I got my first Irish passport a few months ago. It felt like a vaguely transgressive gesture because my primary British identity was forged on the Northern Irish border where many Unionists like me paid for their UK citizenship in blood. In the event, if anything, I felt proud of the way this document allowed me to articulate a dormant part of my identity. Sinn Fein’s remorseless rise in this weekend’s Irish general election has strangled that hopeful feeling.

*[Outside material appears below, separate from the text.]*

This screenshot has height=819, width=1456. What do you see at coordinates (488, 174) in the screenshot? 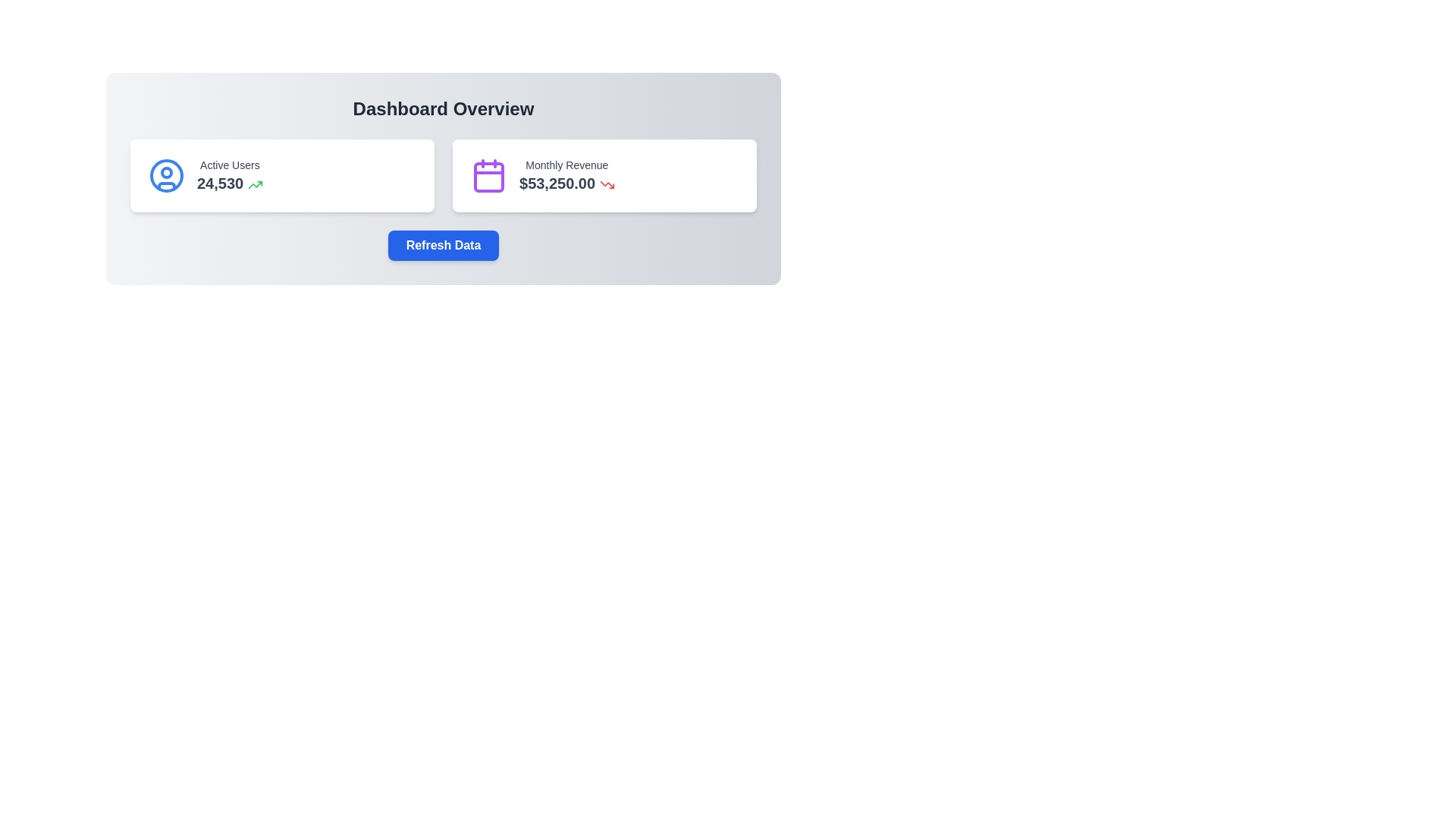
I see `the vibrant purple calendar icon located in the Dashboard Overview section, which is aligned to the left of the 'Monthly Revenue' text and '$53,250.00'` at bounding box center [488, 174].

Sinn Fein have surged ahead to top the poll of first preference votes, smashing the Republic’s dominant two-party cartel that has ruled Ireland in coalition for a generation. The vote share of this insurgent movement has doubled since the last election to 24 percent, overtaking Fianna Fail and Fine Gael, neither of which have capitalised on a buoyant economy; and in Fine Gael’s case, in the shape of Taoiseach Leo Varadkar, a good war on Brexit.
Facts don’t care about my feelings. The nativist bigotry that characterizes Sinn Fein’s central philosophy. The gleeful baiting of nearly a million of their Unionist neighbors in the North. None of this cut any ice in the 26 counties.

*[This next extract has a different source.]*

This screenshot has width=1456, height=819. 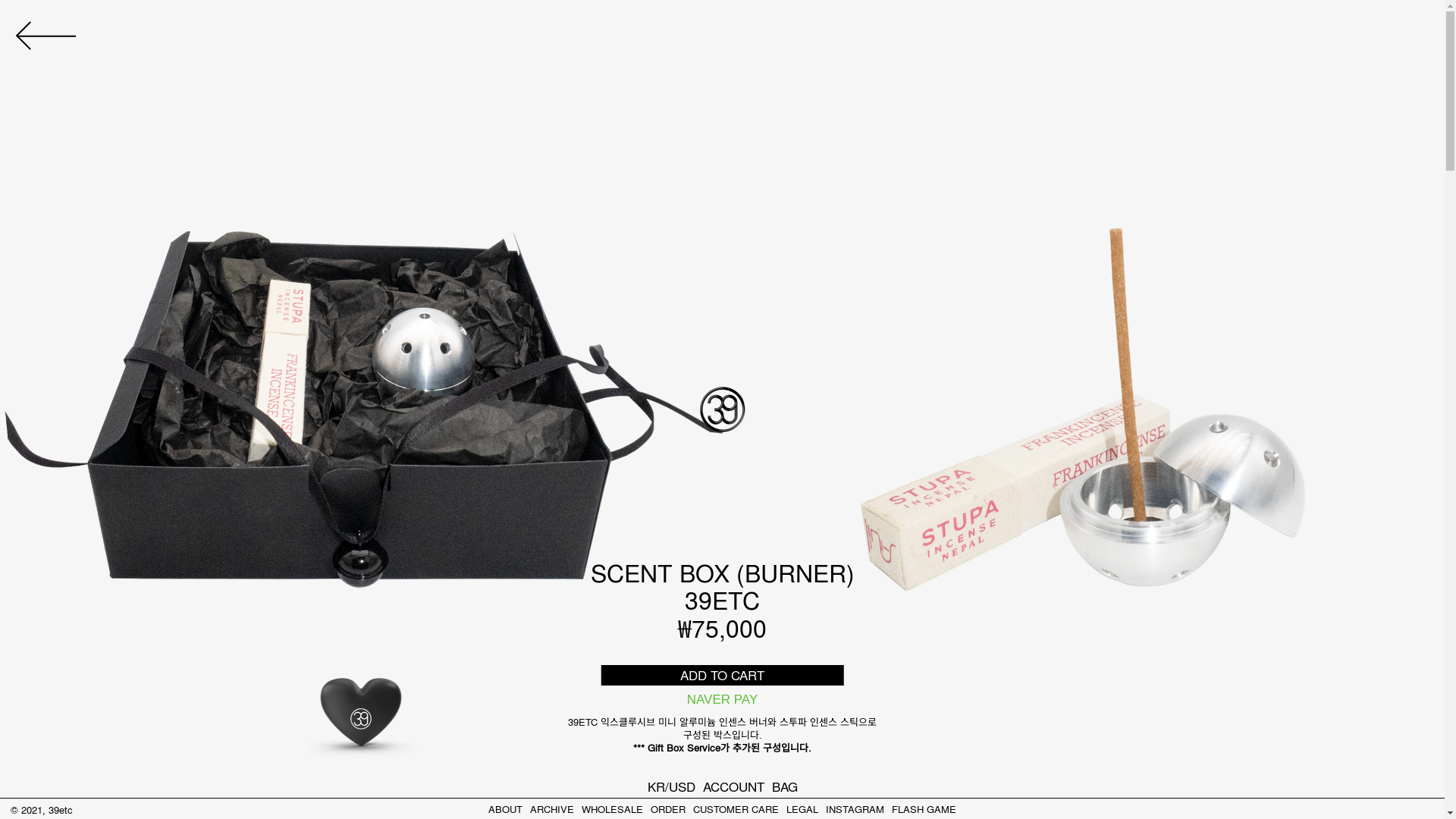 I want to click on 'INSTAGRAM', so click(x=855, y=808).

Northern Ireland is a hermit kingdom with a mandatory coalition government only recently off its knees. It might as well be Mars for the huge number of the Republic’s voters, especially those under 24, who came out strongly for Sinn Fein. They want good affordable housing, decent infrastructure, an end to endemic rough sleeping and child poverty. And a healthcare system not disfigured by huge waiting lists. Older people baulk at pension reform which could see them working longer before retirement. Those in the middle want wages that keep pace with rampaging costs of living. There was plenty to aim at for the party of the ballot box and the Armalite.
The Shinners are adept at producing Trojan horses. In more innocent times, their former leader Gerry Adams accidentally let slip that the way to break the ‘bastards’ in the North (the pro-British population) was to use ‘equality’ as the disguise for its virulently anti-Unionist agitprop.
Last weekend saw another triumph of packaging, as the primary objective of unification was concealed in the wrapping of uncosted, seductive and confounding promises. This spoke to an electorate born after the horror of the Troubles and seemingly oblivious to their bloody hands in it. It worked.
Sinn Fein, for now, are the third party of government, already installed in power north of the frontier. A party that still lionizes those in its former military wing, who carried out acts of unspeakable cruelty and sectarian spite just up the road, is in the running for the government of an EU state it has rejected since its formation. The evasion on moral accountability for IRA atrocities, the economic illiteracy, the boorish triumphalism and the cult-like attributes simply didn’t land a glove on people who have rejected a sclerotic polity in favor of change, any change, even with a whiff of cordite. For this, Varadkar, who only scraped into his own seat on the fifth count and his opposite number in Fianna Fail, Micheal Martin, have much to answer for.
Martin, who had previously said he would not be in any government with Sinn Fein, is now busily reversing out of that rhetorical cul-de-sac. The people have spoken and inconveniently flattened this low-risk moral high ground. This side of Sinn Fein’s spectacular gains, there now remains merely some ‘incompatibilities’. This sounds suspiciously like the first overtures to a Faustian pact, where constitutional government admits semi-housetrained democrats because that’s how power happens.
It’s still an unlikely prospect. The hatred and suspicion of the established political class for Sinn Fein might still outweigh Fianna Fail and Fine Gael’s ancient enmities. Many electoral permutations are still possible that could freeze Sinn Fein out of power. For now.
But we shouldn’t be too worried about Shinners with their boots underneath the Irish cabinet table. Unlike in the North, where rendering that part of the UK ungovernable, while, er, still being in government, had some twisted strategic logic to it, there’s nowhere to hide for a populist hard-left party charged with making difficult decisions as opposed to protesting them.
They are unlikely to make the transition well as in the case of so many recent populist movements across Europe, who seize power promising the earth but are ultimately vanquished by hubris and incompetence.
Sinn Fein’s obsessive demands for a unification poll have received a quantum boost in this election from people whose visual conception of Northern Ireland is largely a blank space with the legend ‘here be dragons.’ It’s an unwelcome paradox, as is the possibility of the very people who stand in the way of even a discussion with Unionists about a different Ireland being given such a huge mandate to agitate for one. For those of us who were just becoming reconciled to this vital part of our identity, this is a blow but not a mortal one. To paraphrase Heaney, be advised, neither of my passports are green.